(Stated task) Rewrite the lines from the one containing "The width and" through the one containing "(x=5, y=177)", both included, putting "image" wherever "screenshot" appears and changing nothing else. Omit the pictures from your answer.

(Recorded information)
▼

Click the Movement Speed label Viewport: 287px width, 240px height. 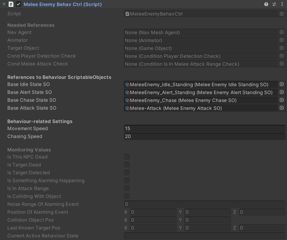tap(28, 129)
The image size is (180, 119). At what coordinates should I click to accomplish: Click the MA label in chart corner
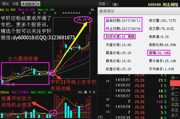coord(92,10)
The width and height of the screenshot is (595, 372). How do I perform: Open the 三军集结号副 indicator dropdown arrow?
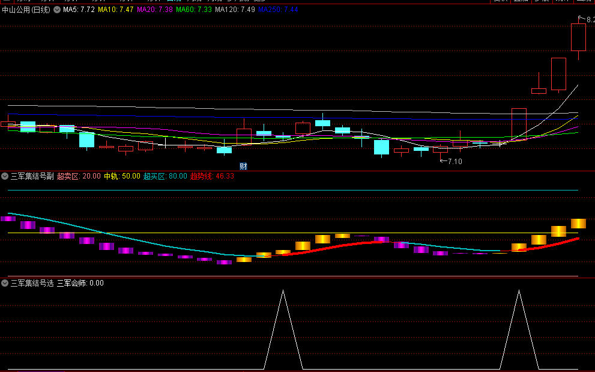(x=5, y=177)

▲
▼

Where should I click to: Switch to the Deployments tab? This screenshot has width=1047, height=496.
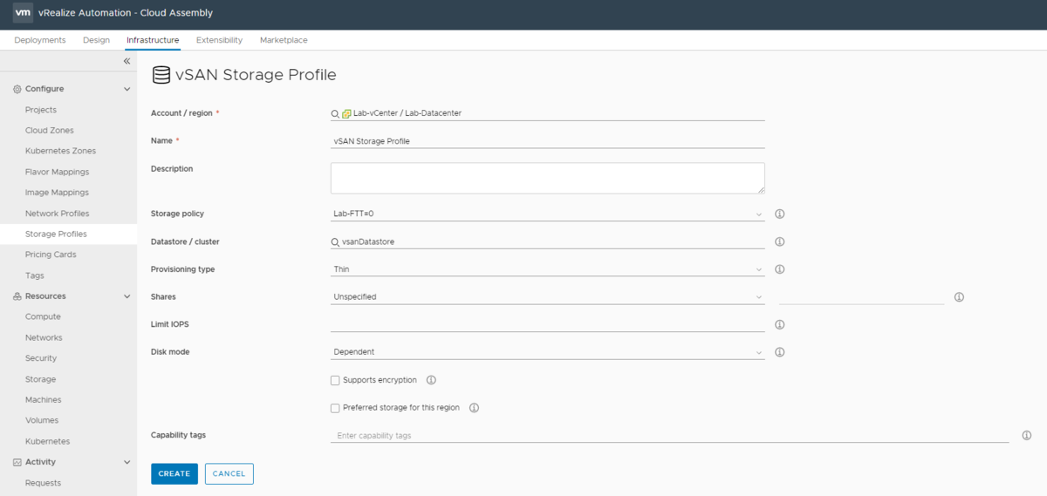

▲

(Answer)
The width and height of the image is (595, 372). How do I perform: Open the 三军集结号副 indicator dropdown arrow?
(x=5, y=177)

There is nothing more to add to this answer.